Bataan Ultra Finish time: Not very sure, 12 -13hours? (#10 placing)

Name: Armando T. Fernando
Age: Turning 40 this April 18
Years Running: started 1997 as a weekend runner; got serious in running while training for 2008 SCB Singapore Marathon
Bataan Ultra Finish time: 14 hrs + 1 Min.

Name: Mark F. Bata
Age: 35
Years running: 1.5 years
Bataan Ultra Finish time: 15 hrs 53 minutes

Name: Jonel C. Mendoza
Age: 45
Years running: 1 year and 1 month
Bataan Ultra Finish time: 17h 22m

What was your primary reason for joining this ultra?

ATTY. JON: I joined the Bataan ultra race because I am concentrating on ultra races now. I’ll leave the shorter races (from 5k-42k) to young runners out there. Globally, most seasoned or middle-aged runners excel in ultra races because of their wisdom and high tolerance to pain borne out of experience.

MARI: Main reason was the challenges that would test my physical limitations and mental fortitude – knowing that I could do a 52K test run actually pushed me to go all the way, what better way to know who you are by pushing myself past your normal endurance capabilities.

DON: I don’t remember if I was able to tell you about my hit and run accident while jogging last January 2008. But this gave me acute epidural hematoma, which gave the need to open my head and take the clot out. This has been a life changing event for me. Afterwhich it made me realize how soon one’s life may be taken away and how one should cherish every single day of your life. From the day I went out of the OR, I made a decision of living my life to the fullest. So I got myself trying multisports and ultras. Eventually I ended up with the Pinoy Ultra Runners and I got hooked in ultras. So to cut this whole nonsense story short, I joined this ultra because it being the first ultramarathon road race, I just can’t let this opportunity slip away.

TAN: Actually for me and Baldwin (Buddy from Singapore), it’s mainly to gain overseas race experience. I have previously done the 84km Sundown Marathon
in 2008 and another MR25 Ultra which covered about 50km and was just thinking of other races when i heard about this Bataan Race while i was working (I work in RunningLab in Singapore). It got me interested and i pulled Baldwin in for this trip to gain some experience. I never regreted it, it was definitely one hell of an experience for us.

JONEL: in every race,the only other powerful thing than the desire to finish the race,is the failure to finish it. i wanted to overcome that power with my own. besides, i would rather find out about something myself than forever be left wondering what could have been if i did not.i would have rather ran and failed than not to have ran at all.

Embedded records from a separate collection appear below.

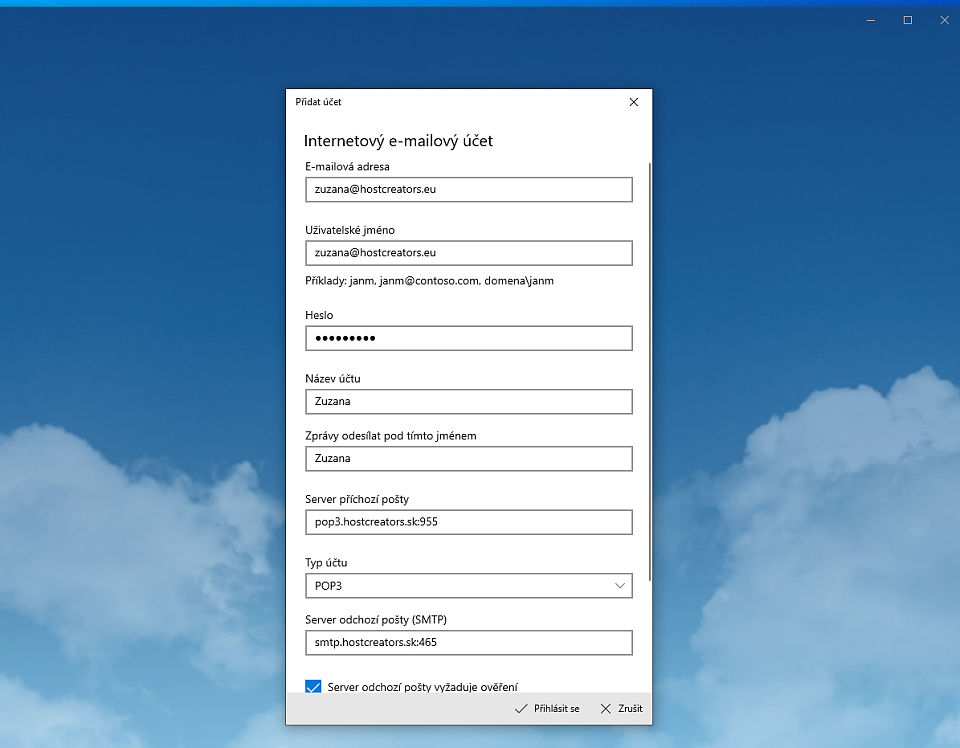This screenshot has width=960, height=748.
Task: Click into the Heslo password field
Action: pos(468,338)
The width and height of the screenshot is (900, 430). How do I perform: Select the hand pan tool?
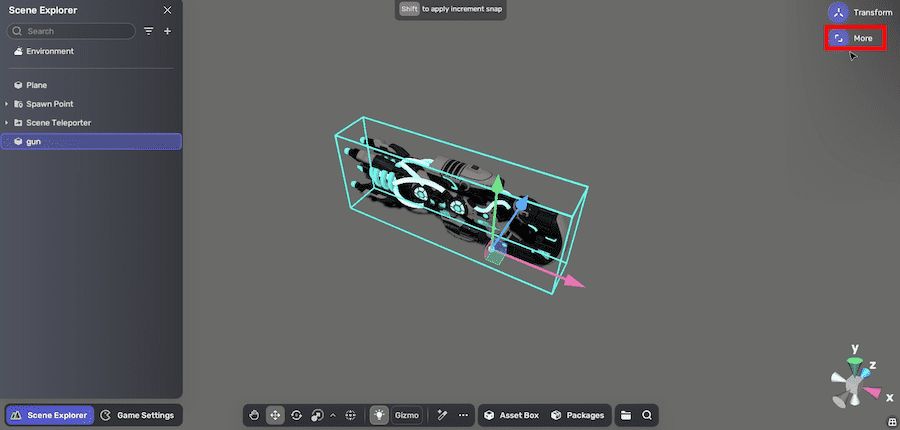255,415
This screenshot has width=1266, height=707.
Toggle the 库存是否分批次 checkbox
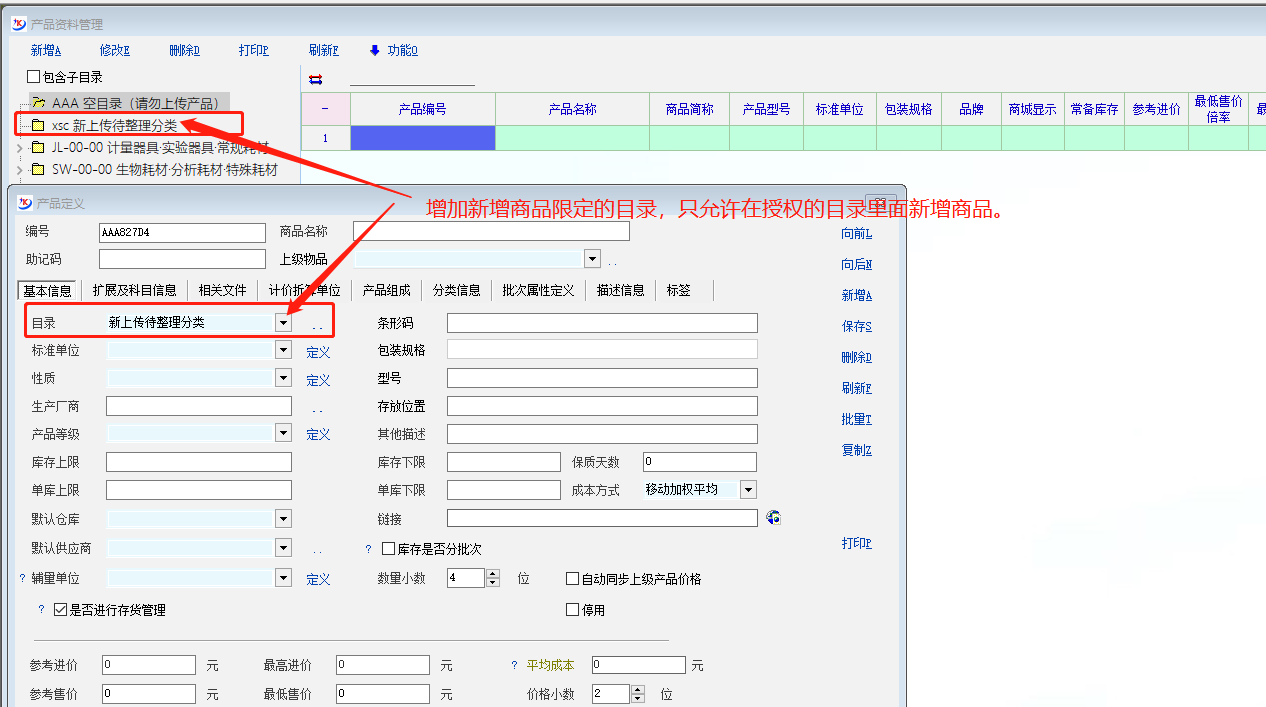(389, 549)
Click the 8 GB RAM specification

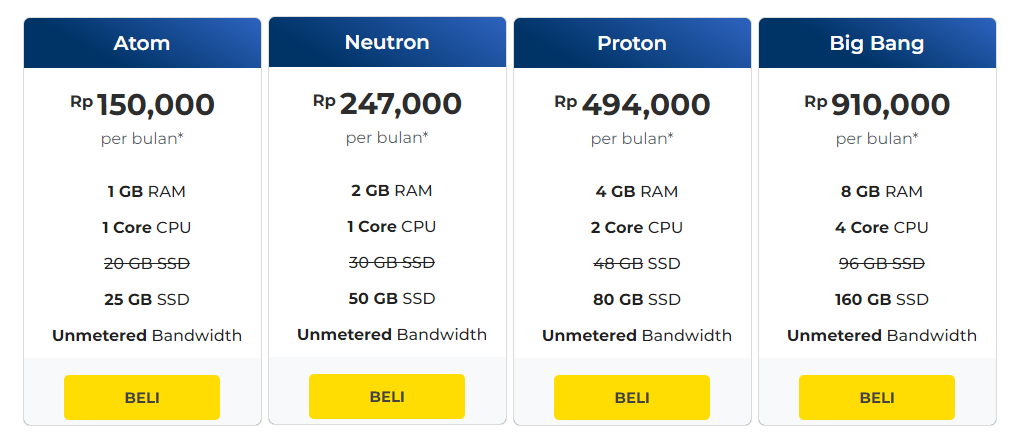[881, 192]
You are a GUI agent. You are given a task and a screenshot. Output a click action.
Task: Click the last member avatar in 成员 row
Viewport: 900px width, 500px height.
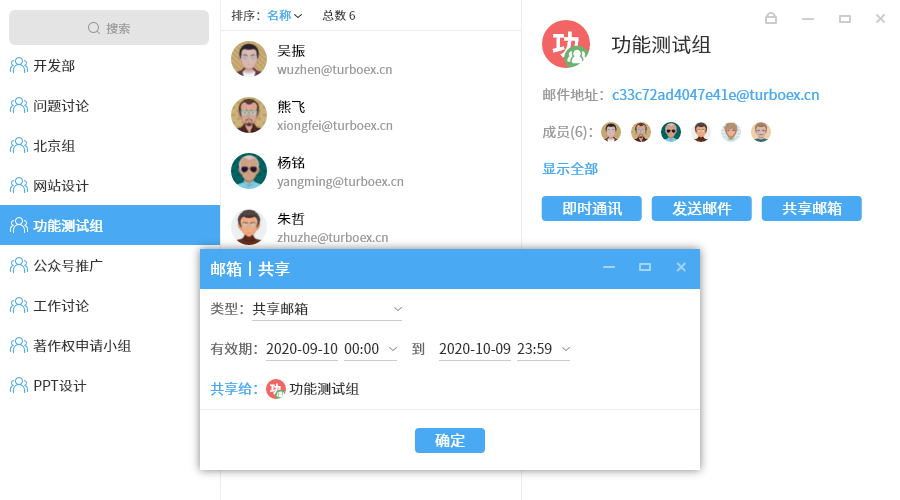(x=761, y=132)
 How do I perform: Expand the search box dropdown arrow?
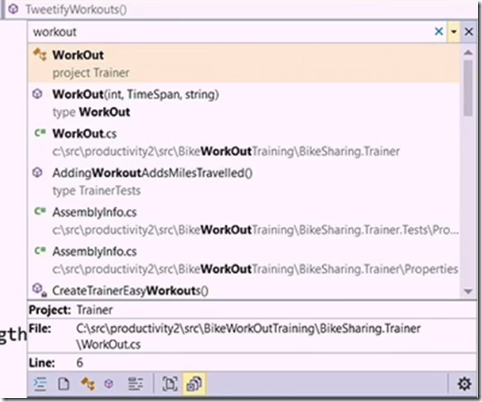click(454, 32)
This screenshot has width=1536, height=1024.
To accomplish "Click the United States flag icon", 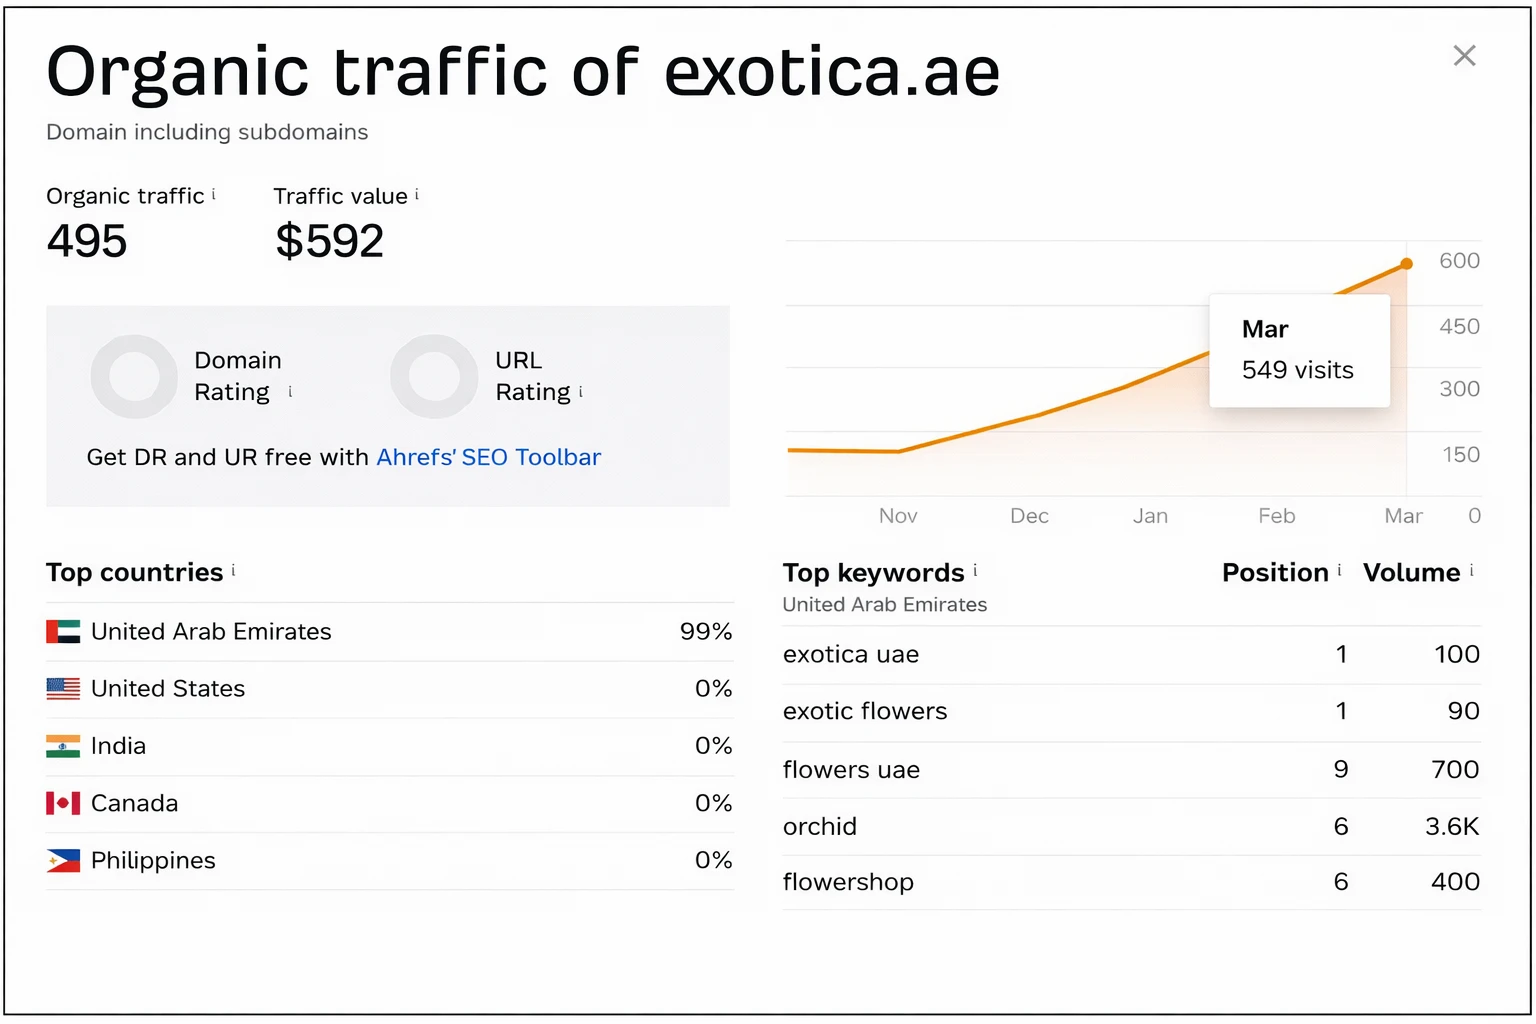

MARK: To give my son the finishers medal and to see my wife proud of me.

– Running buddies Mark Bata and Charlie Chua –

How did you train for the ultra? What part of your program contributed most to your success in the ultra?

ATTY. JON: I followed the progression principle. Meaning, I progressed or trained from my current base endurance and peaked to what I assessed as the appropriate level of fitness for the goal race. Scientific basically. For this race, I used the Singapore marathon (42K) as my platform and from there I trained to reach the ideal level of endurance at least 3 weeks before the race. 5 weeks before Bataan I logged in 122k/week in training which cost me health wise. At any rate, I can safely say it is the knowledge, relentless persistence, unwavering mental focus and inspiration to run for others contributed to my success. I must admit all these ingredients must blend in.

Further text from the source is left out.